YOUR OBJECTIVE:
Your answer is a copy of every line in the records where "Click" appears.

------ INPUT ------

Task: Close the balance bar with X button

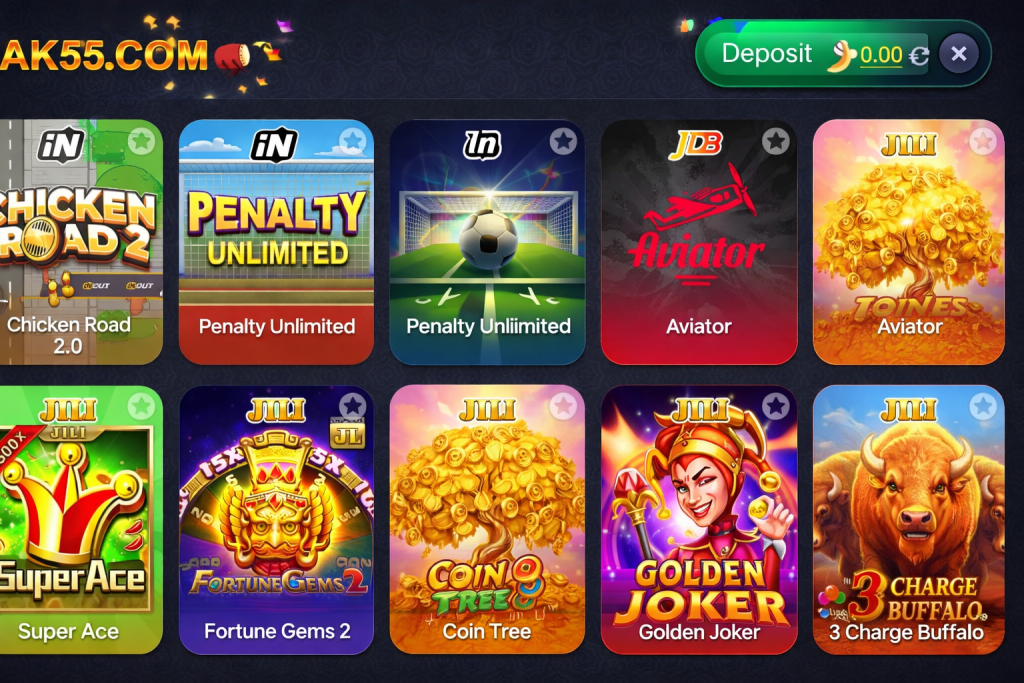Action: point(959,54)
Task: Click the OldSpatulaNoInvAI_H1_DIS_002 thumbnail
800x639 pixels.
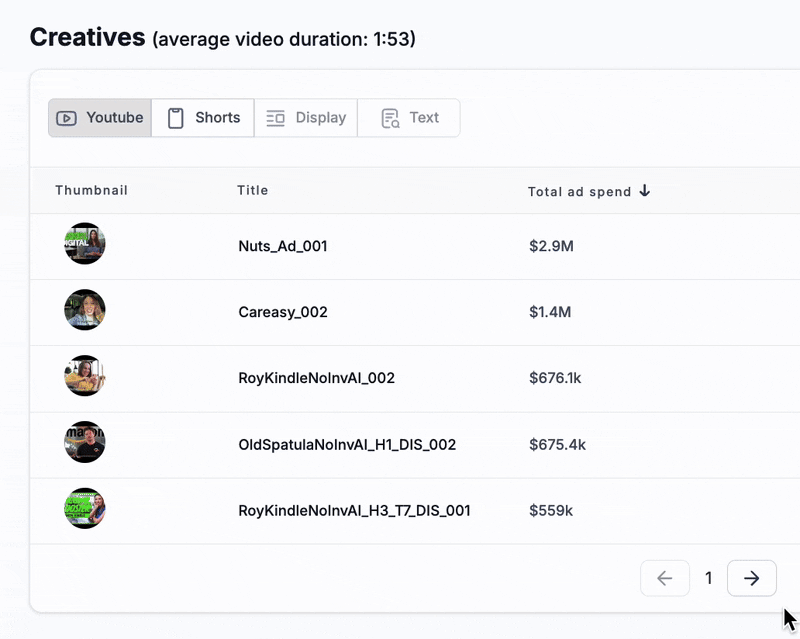Action: pos(85,443)
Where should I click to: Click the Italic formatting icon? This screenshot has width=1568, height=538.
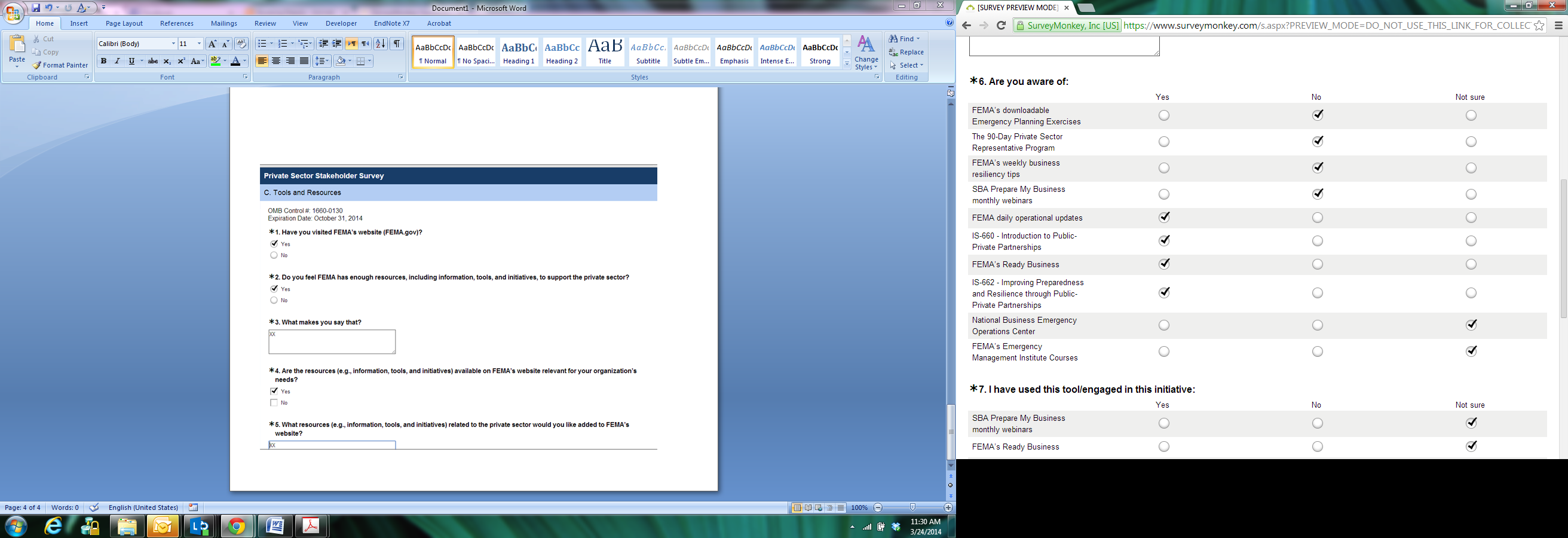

------

ANSWER TO THIS TASK:
Task: Click the OldSpatulaNoInvAI_H1_DIS_002 thumbnail
Where should I click to: Click the Italic formatting icon? This screenshot has width=1568, height=538.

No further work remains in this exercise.